Inspirée des travaux de Jézégou (2005, 2008, 2009), cette cinquième et dernière dimension du cadre de Hy- Sup se décline en deux composantes (les 13e et 14e) interrogeant respectivement le degré de liberté accordée

à l’apprenant et le recours à des ressources humaines et/ou matérielles externes (Peraya et al., 2012). « L’ouverture en formation renvoie à un ensemble de dispositifs flexibles et autonomisants dont la principale propriété est d’ouvrir à l’apprenant des libertés de choix, afin qu’il puisse exercer un contrôle sur sa formation et sur ses apprentissages » (Jézégou, 2005, p. 103). C’est en cela que l’ouverture des dispositifs est associée à un ensemble d’attitudes et de comportements étudiants (le contrôle et l’autodétermination) propices à un apprentissage en profondeur (Jézégou, 2008). Mais selon cette auteure, les libertés de choix de ses modalités d’apprentissage, voire d’évaluation, doivent être assez ancrées dans la configuration du dispositif pour que l’étudiant puisse les exercer, en mettant en œuvre son contrôle sur ses activités et son autodétermination (Jézégou, 2005, 2008).

Plus largement, les notions d’ouverture et de liberté sont souvent utilisées comme des synonymes. Se référant souvent à la Formation ouverte et à distance (FOAD), elle traduisent toujours l’accessibilité des formations autant en termes de conditions administratives et de flexibilité dans le choix de l’itinéraire, qu’en termes de liberté de choix des ressources éducatives selon ses propres intérêts (Glikman, 2002). Ces deux notions incluent aussi des libertés de choix de la durée, du lieu, du rythme de la formation, … comme pour le « flexible learning » qui est défini par Van Den Brande : « Flexible learning is enabling learners to learn when they want (…), how they want (…), and what they want (…). In such courses the learners can choose where they want to learn (…) »24 (Keegan, 1997, p. 27).
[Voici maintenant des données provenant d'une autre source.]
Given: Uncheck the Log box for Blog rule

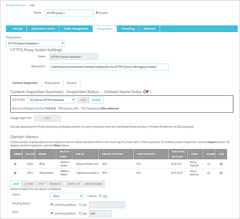Looking at the screenshot, I should [x=221, y=164].
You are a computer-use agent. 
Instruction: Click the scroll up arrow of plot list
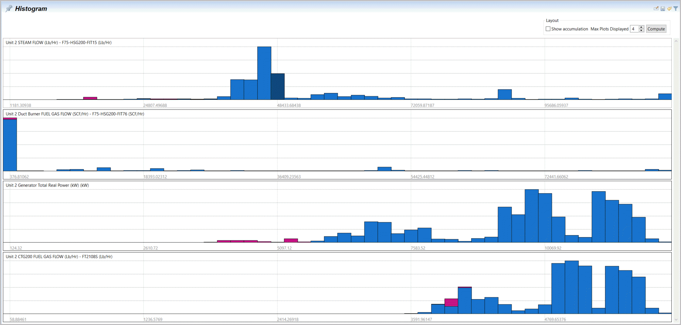coord(676,41)
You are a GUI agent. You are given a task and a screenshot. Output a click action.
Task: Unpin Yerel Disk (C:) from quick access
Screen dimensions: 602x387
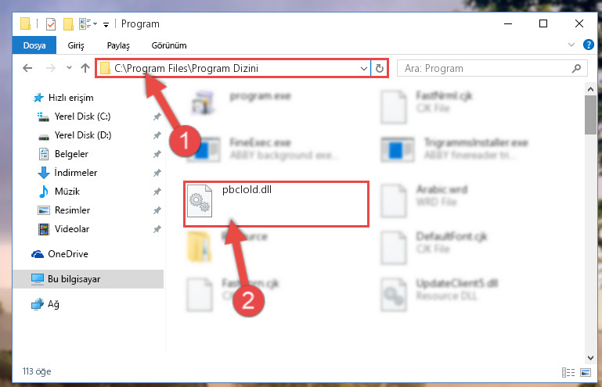tap(157, 116)
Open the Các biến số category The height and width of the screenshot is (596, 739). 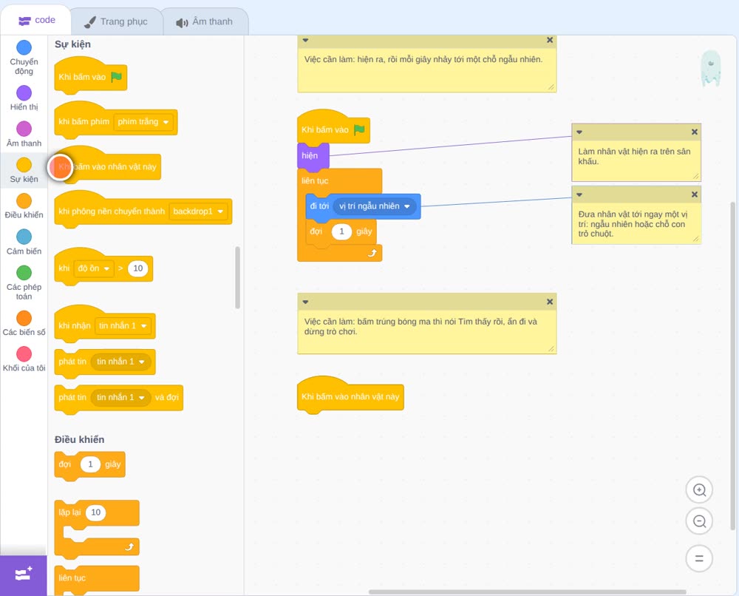coord(24,323)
Ainsi donc, le niveau d’ouverture d’un dispositif est assez révélateur d’un ensemble de principes caractéristiques du type de dispositif :

 le type d’enseignement à distance mis en place, par l’association, ou non, de modalités distancielle et présentielle ;

 l’orientation pédagogique basée sur l’apprenant ou sur le contenu, grâce à l’autoformation individuelle, l’apprentissage coopératif, l’apprentissage organisationnel, le tutorat, etc., par exemples ;

 l’utilisation de technologies diverses de communication à distance et d’internet pour véhiculer la formation (Collectif de Chasseneuil, 2000; D'Halluin & Loonis, 1999; Glikman, 2002).